Fitness

5 Signs You Have a Weak Core

Plus, the one move that will firm up your midsection in no time.

Your core muscles—the ones in your back, abs, and hips (including your glutes and inner thighs)—play a huge role in your day-to-day life. Whether or not you realize it, everything from your evening walk around your neighborhood to how effectively you reach up to snag the last shirt off the sale shelf rely on a firm midsection.

That’s because the core stabilizes the spine, helps generate power, and fuels the body through long days. Without a strong one, you might find yourself tired and in pain, wondering what’s wrong.

Check out these top symptoms of a core in need of training—plus, tips to strengthen up ASAP.

Sign #1: Your Back Hurts for Seemingly No Reason

If your back is killing you for no apparent reason—i.e., you didn’t pick something up wrong and tweak it—Michele Olson, PhD, an adjunct professor of sport science at Huntingdon College in Montgomery, AL, says the reason likely boils down to a weak core.

The back and abdominal muscles are both part of your core. And since these muscles are key to stabilizing and balancing your body, when they’re weak, pain can ensue—not just in your torso.

“Most individuals with knee, back, hip, and shoulder issues have weak core muscles,” she explains. “So those areas of the body end up being overexerted to compensate for the lack of stability, body balance, and control needed to move effectively and properly.”

Sign #2: You Get Exhausted Standing in Line

Ever feel wiped after just a few minutes of waiting in the checkout line? Find yourself leaning on something to gain some energy? Stress in your hips, shoulders, neck, as well as general fatigue from standing, can all be signs of a weak core, says Olson.

“Good core strength plays a role in stabilizing your hips and lower-back muscles, which help your legs and arms generate power,” says Michael J. Ryan, PhD, an associate professor of exercise science at Fairmont State University in Fairmont, WV. If you stand for long periods of time with a weak midsection, he says, your core area will fatigue making you feel like you need a rest.

Sign #3: You Have a Hard Time Getting Up

You might not realize it but the simple act of standing up from a sitting position takes real strength. Done properly, your midsection muscles are the ones that help you rise. Have to put in more effort than you think you should (maybe you even have to lean forward and press your hands onto your thighs)? That’s a sign that because the core is weak, your body is recruiting other muscles to do the job, says Olson.

[Data items]
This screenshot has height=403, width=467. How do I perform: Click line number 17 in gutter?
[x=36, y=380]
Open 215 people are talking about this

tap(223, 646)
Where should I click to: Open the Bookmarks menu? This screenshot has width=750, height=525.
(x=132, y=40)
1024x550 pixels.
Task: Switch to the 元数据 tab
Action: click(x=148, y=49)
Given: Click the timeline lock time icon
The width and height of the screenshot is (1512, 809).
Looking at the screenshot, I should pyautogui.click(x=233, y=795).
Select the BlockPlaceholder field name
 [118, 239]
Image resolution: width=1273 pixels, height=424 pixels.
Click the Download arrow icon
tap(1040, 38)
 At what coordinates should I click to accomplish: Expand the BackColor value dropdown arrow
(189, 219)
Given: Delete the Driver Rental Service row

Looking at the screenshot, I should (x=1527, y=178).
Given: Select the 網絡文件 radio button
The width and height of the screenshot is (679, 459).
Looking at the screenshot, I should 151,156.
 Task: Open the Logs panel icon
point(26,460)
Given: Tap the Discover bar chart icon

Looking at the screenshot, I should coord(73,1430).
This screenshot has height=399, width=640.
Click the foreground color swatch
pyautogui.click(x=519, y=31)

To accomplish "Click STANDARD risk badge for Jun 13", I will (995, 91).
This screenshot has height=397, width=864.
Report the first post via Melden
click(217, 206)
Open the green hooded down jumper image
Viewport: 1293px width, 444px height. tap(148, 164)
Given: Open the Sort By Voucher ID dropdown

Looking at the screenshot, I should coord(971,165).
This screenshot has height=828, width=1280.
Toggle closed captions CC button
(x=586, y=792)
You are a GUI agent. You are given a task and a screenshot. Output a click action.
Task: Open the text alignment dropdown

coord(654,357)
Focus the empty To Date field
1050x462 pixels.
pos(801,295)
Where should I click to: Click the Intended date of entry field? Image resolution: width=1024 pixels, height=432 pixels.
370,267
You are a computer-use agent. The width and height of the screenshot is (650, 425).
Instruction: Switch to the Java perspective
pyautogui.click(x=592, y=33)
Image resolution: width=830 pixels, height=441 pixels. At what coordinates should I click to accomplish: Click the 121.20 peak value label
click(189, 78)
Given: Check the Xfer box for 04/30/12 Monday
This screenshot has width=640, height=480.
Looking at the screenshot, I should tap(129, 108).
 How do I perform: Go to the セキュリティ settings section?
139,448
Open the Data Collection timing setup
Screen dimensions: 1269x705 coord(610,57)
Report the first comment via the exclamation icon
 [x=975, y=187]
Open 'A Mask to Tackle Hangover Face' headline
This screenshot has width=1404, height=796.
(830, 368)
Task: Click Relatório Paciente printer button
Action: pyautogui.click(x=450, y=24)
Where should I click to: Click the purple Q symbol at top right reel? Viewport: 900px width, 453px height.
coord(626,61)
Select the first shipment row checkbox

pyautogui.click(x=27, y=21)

* Complete the following *
a - Decide whether each of the following statements agrees with the weak-core article, answering yes or no and quoting the deciding words: (i) The core muscles include the glutes and inner thighs. (ii) Michele Olson is a professor at Fairmont State University. (iii) General fatigue from standing can be a sign of a weak core.
b - According to the weak-core article, why do people with weak core muscles often have knee, back, hip, and shoulder problems? Answer in one to three sentences.
c - Resume the weak-core article after its last sentence.

* Results by task *
a -
(i) Yes: "the ones in your back, abs, and hips (including your glutes and inner thighs)"
(ii) No: "Michele Olson, PhD, an adjunct professor of sport science at Huntingdon College in Montgomery, AL"
(iii) Yes: "Stress in your hips, shoulders, neck, as well as general fatigue from standing, can all be signs of a weak core"

b - The core muscles are key to stabilizing and balancing the body. When they are weak, the knees, back, hips, and shoulders end up being overexerted to make up for the lack of stability, body balance, and control needed to move effectively and properly.

c -
RELATED: Why You Should Work Out Your Core, Even If You Don’t Want a Six-Pack

Sign #4: Your Posture Stinks

Part of your core muscles’ job is to stabilize the spine and pelvis while you stand, sit, and move—keeping your body in proper alignment throughout all times of the day, explains Ryan. Unfortunately, if they’re not strong enough to do the job, your body could compensate by slouching your shoulders or slumping, he says. This leads to strained muscles (and yep, you guessed it, back pain).

Sign #5: Your Balance Isn’t Great

Stand on one foot and close your eyes. Can you stay still? With the poor posture that a weak core can bring about comes a forward movement of your body weight, which throws off your balance, says Ryan. Excessively swaying your hips while walking (which, by the way, is worse in heels!), could be a sign of weak core muscles, he notes.

If You Suspect Your Core Is Weak, try a Bird Dog

“It focuses on lower-back strength, stabilization of the hips, and balance, but also works the shoulders and butt muscles,” says Ryan.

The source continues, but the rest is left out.